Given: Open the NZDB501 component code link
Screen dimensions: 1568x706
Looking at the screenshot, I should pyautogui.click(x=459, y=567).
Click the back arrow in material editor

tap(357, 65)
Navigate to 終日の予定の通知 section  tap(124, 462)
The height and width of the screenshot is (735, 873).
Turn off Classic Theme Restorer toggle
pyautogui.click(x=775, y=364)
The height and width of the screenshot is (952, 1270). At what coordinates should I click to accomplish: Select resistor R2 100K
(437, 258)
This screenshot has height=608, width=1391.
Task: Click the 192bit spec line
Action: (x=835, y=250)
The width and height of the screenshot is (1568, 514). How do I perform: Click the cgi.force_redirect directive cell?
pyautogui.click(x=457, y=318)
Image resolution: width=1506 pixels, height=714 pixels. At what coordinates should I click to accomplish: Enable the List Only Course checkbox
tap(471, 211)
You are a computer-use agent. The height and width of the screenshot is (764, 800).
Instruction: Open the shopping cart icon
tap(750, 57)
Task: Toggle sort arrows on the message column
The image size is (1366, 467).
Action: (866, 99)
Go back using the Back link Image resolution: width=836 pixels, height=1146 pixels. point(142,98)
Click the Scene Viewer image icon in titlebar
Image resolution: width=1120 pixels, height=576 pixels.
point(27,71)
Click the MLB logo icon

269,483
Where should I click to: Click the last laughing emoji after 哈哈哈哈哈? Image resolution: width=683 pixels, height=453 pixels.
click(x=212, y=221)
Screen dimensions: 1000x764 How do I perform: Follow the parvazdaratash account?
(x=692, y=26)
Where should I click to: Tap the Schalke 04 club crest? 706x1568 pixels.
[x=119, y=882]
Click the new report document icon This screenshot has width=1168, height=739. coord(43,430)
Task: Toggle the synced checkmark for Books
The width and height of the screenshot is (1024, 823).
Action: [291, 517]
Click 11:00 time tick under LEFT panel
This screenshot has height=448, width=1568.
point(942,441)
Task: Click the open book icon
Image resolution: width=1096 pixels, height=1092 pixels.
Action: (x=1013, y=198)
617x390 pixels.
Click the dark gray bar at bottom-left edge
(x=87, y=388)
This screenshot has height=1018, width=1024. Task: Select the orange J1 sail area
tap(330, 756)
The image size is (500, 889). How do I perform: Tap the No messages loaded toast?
□ □ □ □
Exercise directions
In your answer, include only the lines above starting at the line that holds "The height and width of the screenshot is (952, 1270)." and ending at the line that holds "Click the Scene Viewer image icon in titlebar", copied exactly.

Result of this task
The height and width of the screenshot is (952, 1270). At what coordinates should I click to accomplish: Select resistor R2 100K
(437, 258)
This screenshot has height=608, width=1391.
Task: Click the 192bit spec line
Action: (x=835, y=250)
The width and height of the screenshot is (1568, 514). How do I perform: Click the cgi.force_redirect directive cell?
pyautogui.click(x=457, y=318)
Image resolution: width=1506 pixels, height=714 pixels. At what coordinates should I click to accomplish: Enable the List Only Course checkbox
tap(471, 211)
You are a computer-use agent. The height and width of the screenshot is (764, 800).
Instruction: Open the shopping cart icon
tap(750, 57)
Task: Toggle sort arrows on the message column
The image size is (1366, 467).
Action: (866, 99)
Go back using the Back link Image resolution: width=836 pixels, height=1146 pixels. point(142,98)
Click the Scene Viewer image icon in titlebar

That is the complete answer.